Tuesday, May 18, 2010

I'm not drunk occifer, I've only had ti martwonis.

It has been illegal since 1925 in the UK to drive a vehicle while drunk. It wasn't until 1967 however that anyone bothered to say exactly how drunk.

The Road Safety Act of that year introduced the first legal maximum blood alcohol drink driving limit of 80mg of alcohol per 100ml of blood and there was some good science to suggest that, in the absence of something extraordinary, this equated to 35 microgrammes of alcohol in 100 millilitres of breath or 107 milligrams of alcohol per 100 millilitres of urine.

The breathalysers available in 1967 were pretty basic and involved crystals changing colour (see below), so they didn't provide an acceptable quality of evidence. There was also a lot of discussion of civil liberties and the pub landlords went ballistic. To cut a long story short, it wasn't until 1983 and the introduction of the Lion Intoximeter that we ended up with the procedure we know and love today.

As a sop to those who distrusted the breath tests, the Act of 1981 introduced an option that anyone who blew under 50 could ask for an allegedly more accurate blood or urine test. The police choose the method - either get a police doctor to come and take blood or measure the alcohol content of the second of two urine samples given within one hour.

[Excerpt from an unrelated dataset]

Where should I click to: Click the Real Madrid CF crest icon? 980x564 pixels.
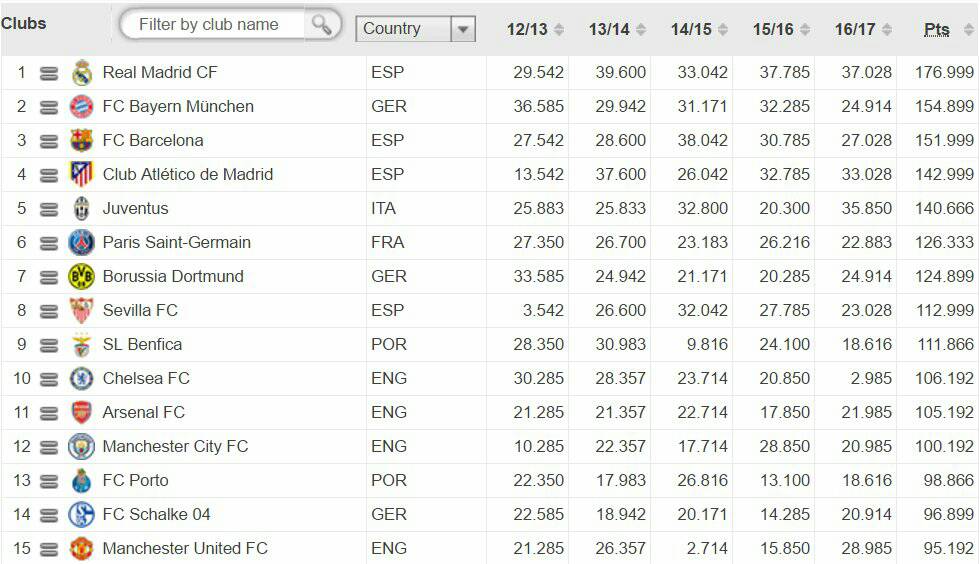[82, 73]
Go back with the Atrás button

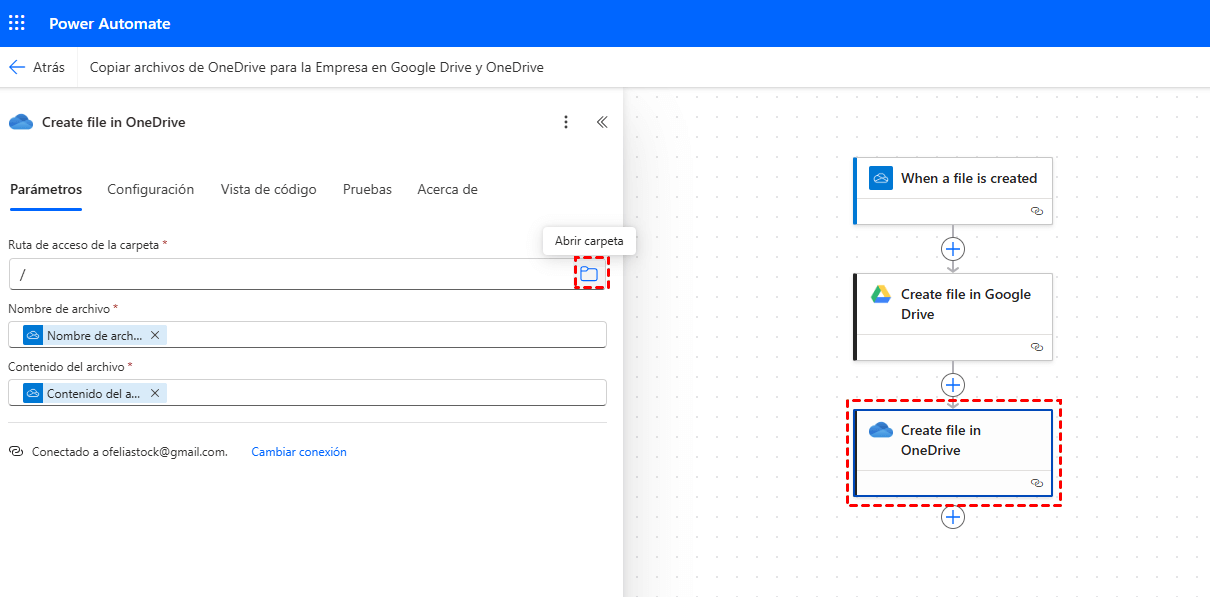click(37, 67)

All this is fine - but after a quarter century, surely we trust the breath technology enough by now to dispense with this ?

Can you guess what happens if the doctor can't find a vein and the accused can't wee twice in an hour ?

Let's just say that lawyers get rich and Magistrates lose the will to live and the accused still gets their ban.

Scientific Footnote

1967 breath test - Orange-yellow crystals of a mixture of sulphuric acid and potassium dichromate in a tube turn to blue-green chromium sulphate and colourless potassium sulphate when the mixture reacts with alcohol breath. Check the colour by eye - if blue then naughty; if very blue then very naughty.

Modern breath test - the breathalyser has a platinum anode which acts as a catalyst to cause the alcohol in the person's breath to oxidise into acetic acid. In the process, the alcohol molecules lose electrons, producing an electric current, which is proportional to the amount of alcohol in the breath.

An accurate ammeter will give you a more accurate reading than checking crystals against a colour chart.

2 comments:

phatboy said...

In what way do the lawyers get rich?

If the FME cannot find a vein, quite frankly he probably shouldn't be an FME, but more importantly in those circumstances with what would the suspect be charged to make lawyers rich?

If he cannot pee twice in an hour then it's not lawyers put more doctors who get paid a lot to provide expert reports on the subject.

For an allegedly imparital magistrate you do seem kinda biased against lawyers.

Stan said...

I meant that they clocked up a lot of chargeable hours with very little prospect of improving their client's position.

I've no problem with lawyers as a species - it just struck me that they seemed to be only people benefiting from this particular process.